Weight loss drugs based on GLP-1 agonists, such as Ozempic, are already getting a lot of attention for diabetes and weight loss. A large study adds an unexpected element: associated with progestin hormones, they also seem to reduce the risk of
uterine cancer.
Endometrial cancer, which affects the lining of the uterus, is the most common gynecological cancer in rich countries, particularly among women who are overweight, diabetic or with insulin resistance. Progestins are already used to slow down endometrial hyperplasia or heavy bleeding, but they do not act directly on these metabolic factors. The research team therefore wondered whether more direct treatment of these metabolic factors could help prevent the disease.
Uterine cancer: GLP-1 + progestins associated with a 66% risk reduction
Researchers analyzed the global TriNetX database, rich in anonymized medical records. They identified 444,820 women aged at least 18, followed between 2005 and 2022, presenting endometrial hyperplasia or benign uterine pathology and all receiving a progestin. Although endometrial hyperplasia is not cancer, it can be considered a precancerous condition. Researchers classify injuries into three levels of severity. If left untreated, these lesions can sometimes develop into cancer. Endometrial hyperplasia can present with painful menstrual periods, bleeding between cycles (menorrhagia), and bleeding after menopause (metrorrhagia). In some cases, no symptoms are present. Treatment is based on progestins or surgery, depending on the severity of the lesions and the patients’ desire to become pregnant.
Among them, 18,414 also received a GLP-1 receptor agonist (GLP-1RA), compared to 426,406 taking progestin alone. After statistical matching (i.e. to have two statistically comparable groups), 15,747 patients were compared in each group. The primary endpoint was the incidence of endometrial cancer.
During follow-up, 0.5% of women on the GLP-1/progestin combination developed cancer, compared to 1.8% on progestin alone, i.e. risk reduction of approximately 66%. This protective signal remained present regardless of age, body mass index, initial risk level or route of progestin administration. “In this cohort study of women with benign uterine pathology or endometrial hyperplasia, the addition of GLP-1RA to progestin therapy was associated with a lower risk of endometrial cancer.”the researchers concluded in JAMA Network Open.
Fewer cancers and fewer hysterectomies
The authors also compared other regimens, including metformin (the most prescribed anti-diabetic). The GLP-1 agonist plus progestin combination was linked to a lower cancer risk than the metformin plus progestin combination. A triple therapy combining GLP-1, metformin and progestin showed a further reduced risk compared to metformin plus progestin and progestin alone. In absolute terms, cancer rates nevertheless remained low in all groups.

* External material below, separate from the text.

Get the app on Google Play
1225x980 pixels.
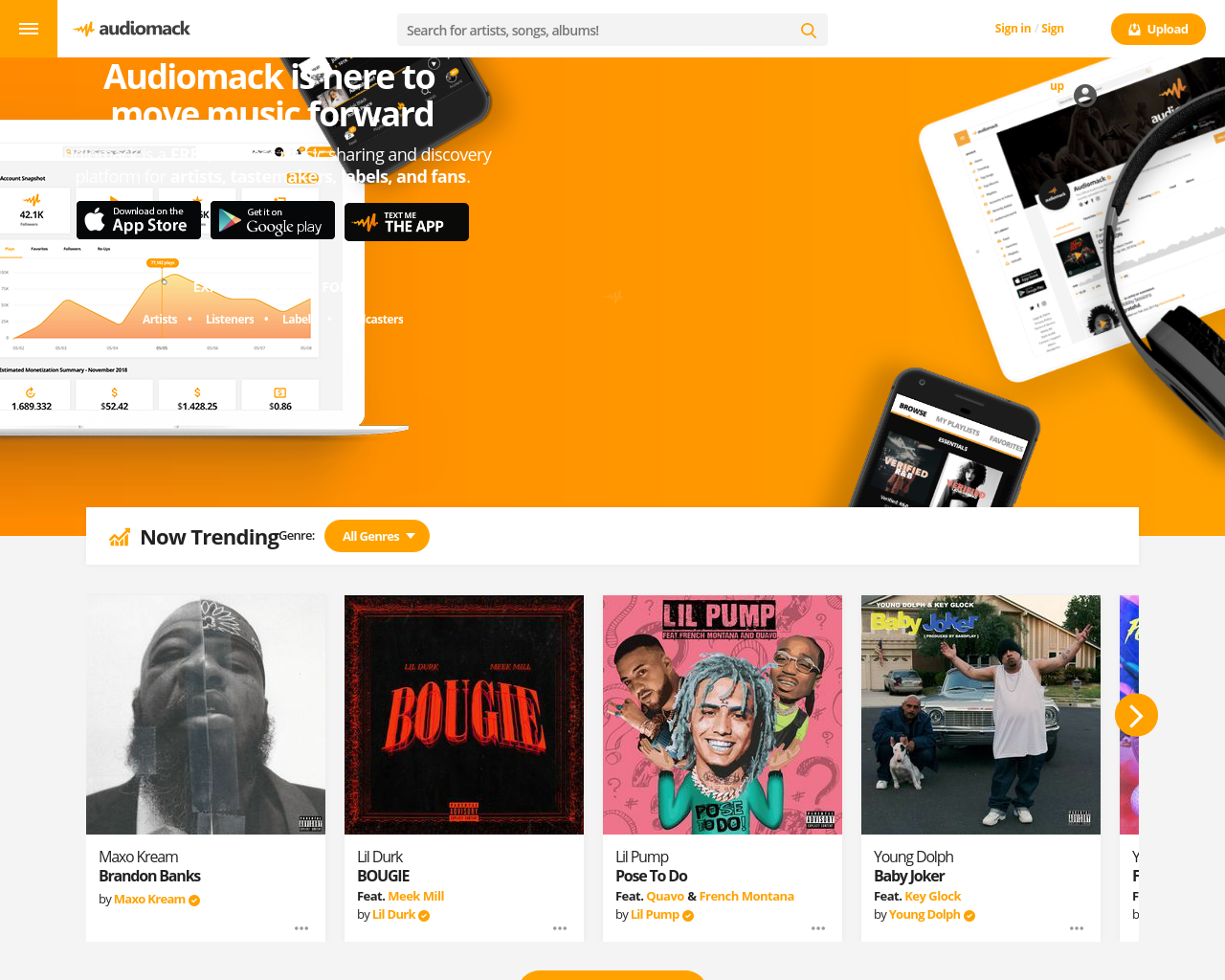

The team was interested in the use of hysterectomy, often proposed to prevent progression to cancer. In women taking GLP-1 and progestin, the risk of hysterectomy was 53% lower at two years and 41% lower at five years than taking progestin alone. In the subgroup at high risk for atypical EIN hyperplasia, the trend was in the same direction, potentially suggesting less removal of the uterus in these patients.

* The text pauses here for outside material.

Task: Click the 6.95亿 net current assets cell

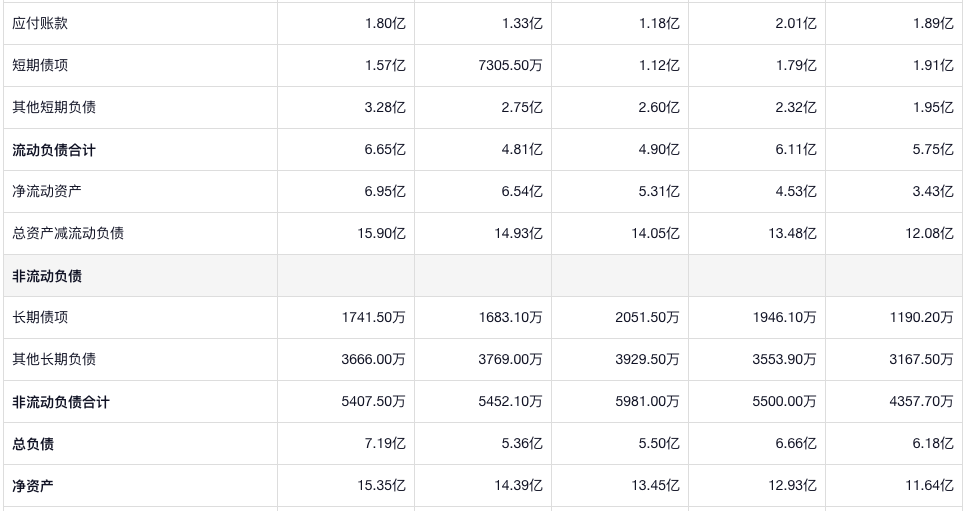Action: (x=385, y=191)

A promising avenue, but still experimental
Biologically, GLP-1 agonists reduce weight, improve blood sugar and insulin resistance, thereby limiting endometrial exposure to uncounteracted estrogens. Preclinical work also shows that when combined with progestins, they increase the expression of the progesterone receptor, reduce the viability of tumor cells and could raise resistance to progesterone via different metabolic pathways. “These results suggest that GLP-1RAs may improve endometrial outcomes not only through metabolic regulation but also by potentially modulating hormonal signaling pathways.” wrote the authors.
The limitations of this study remain significant: it is a retrospective study, based on file coding, with the possibility of unmeasured confounding factors and therefore a correlation link but not necessarily a causal link. For the moment, these drugs are not prescribed to prevent uterine cancer, and the authors call for prospective clinical trials before any changes in practices.